“Vá tomar a vacina já”, convocou aos cidadãos maiores de 16 anos, no discurso dos 100 dias de governo
Em discurso ao Congresso dos EUA na noite de quarta-feira (28) para marcar os 100 primeiros dias de governo, o presidente Joe Biden defendeu seu programa de investimentos em infraestrutura “único em uma geração” de US$ 2,3 trilhões, apresentou seu novo “Plano das Famílias” de US$ 1,8 trilhão em oito anos, saudou a campanha de vacinação que já aplicou pelo menos a primeira dose em mais da metade dos adultos do país, fazendo com que as mortes por Covid-19 diminuíssem 80% desde janeiro, se comprometeu na criação de “empregos, empregos e empregos” e pediu “compre [produtos] americanos”.

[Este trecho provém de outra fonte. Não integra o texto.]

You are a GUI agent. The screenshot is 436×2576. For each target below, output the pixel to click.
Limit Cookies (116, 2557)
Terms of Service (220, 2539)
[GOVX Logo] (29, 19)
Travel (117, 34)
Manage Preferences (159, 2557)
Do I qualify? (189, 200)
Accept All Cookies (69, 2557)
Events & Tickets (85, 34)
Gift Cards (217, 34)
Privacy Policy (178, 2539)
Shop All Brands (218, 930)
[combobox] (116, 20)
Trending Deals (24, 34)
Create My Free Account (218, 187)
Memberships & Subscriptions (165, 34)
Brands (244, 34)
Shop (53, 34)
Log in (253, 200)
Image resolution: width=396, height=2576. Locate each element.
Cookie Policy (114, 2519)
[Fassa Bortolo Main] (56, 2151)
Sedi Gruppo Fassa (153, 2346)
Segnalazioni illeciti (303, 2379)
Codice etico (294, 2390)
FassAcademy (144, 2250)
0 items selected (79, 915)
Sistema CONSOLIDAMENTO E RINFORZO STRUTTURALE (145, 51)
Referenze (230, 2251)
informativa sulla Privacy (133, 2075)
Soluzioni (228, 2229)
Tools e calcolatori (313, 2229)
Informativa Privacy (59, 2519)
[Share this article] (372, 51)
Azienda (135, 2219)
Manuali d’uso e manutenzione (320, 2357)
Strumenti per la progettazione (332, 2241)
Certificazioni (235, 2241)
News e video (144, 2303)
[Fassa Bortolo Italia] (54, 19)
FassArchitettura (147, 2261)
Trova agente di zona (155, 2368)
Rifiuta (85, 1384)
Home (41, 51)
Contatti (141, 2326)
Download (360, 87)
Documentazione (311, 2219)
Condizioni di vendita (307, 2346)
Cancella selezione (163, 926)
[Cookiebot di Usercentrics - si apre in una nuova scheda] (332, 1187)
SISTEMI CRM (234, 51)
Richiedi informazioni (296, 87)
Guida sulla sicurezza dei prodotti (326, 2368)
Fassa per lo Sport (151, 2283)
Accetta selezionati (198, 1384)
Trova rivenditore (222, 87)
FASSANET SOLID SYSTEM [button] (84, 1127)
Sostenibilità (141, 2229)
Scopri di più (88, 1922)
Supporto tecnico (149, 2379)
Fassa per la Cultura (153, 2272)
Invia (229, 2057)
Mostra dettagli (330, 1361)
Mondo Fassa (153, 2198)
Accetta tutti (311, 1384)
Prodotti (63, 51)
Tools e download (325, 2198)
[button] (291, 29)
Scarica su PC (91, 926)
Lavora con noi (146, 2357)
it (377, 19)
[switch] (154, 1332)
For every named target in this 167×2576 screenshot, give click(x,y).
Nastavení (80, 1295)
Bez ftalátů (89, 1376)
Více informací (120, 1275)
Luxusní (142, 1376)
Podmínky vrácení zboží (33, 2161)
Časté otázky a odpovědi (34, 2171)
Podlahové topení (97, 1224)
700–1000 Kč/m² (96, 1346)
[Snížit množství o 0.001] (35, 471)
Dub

Somando os dois programas, são US$ 4 trilhões entre investimentos, geração de empregos, energia renovável e melhoria das condições de vida da população norte-americana. . “Um investimento único na própria América”, enfatizou.
O que vem sendo apontado como a maior revisão dos benefícios sociais dos EUA desde os anos 1960, numa guinada quanto ao que tem prevalecido desde os anos Reagan. Questão registrada pelo New York Times, sob o título “Biden pede uma mudança na forma como os EUA atendem seu povo”.
São medidas ainda aquém do que os setores mais avançados, como Bernie Sanders, vêm propondo para superar o fosso de direitos que existe entre os Estados Unidos e os demais países desenvolvidos – mas são uma aproximação na direção correta, em um momento ainda de enorme divisão dentro do país pós-trumpismo.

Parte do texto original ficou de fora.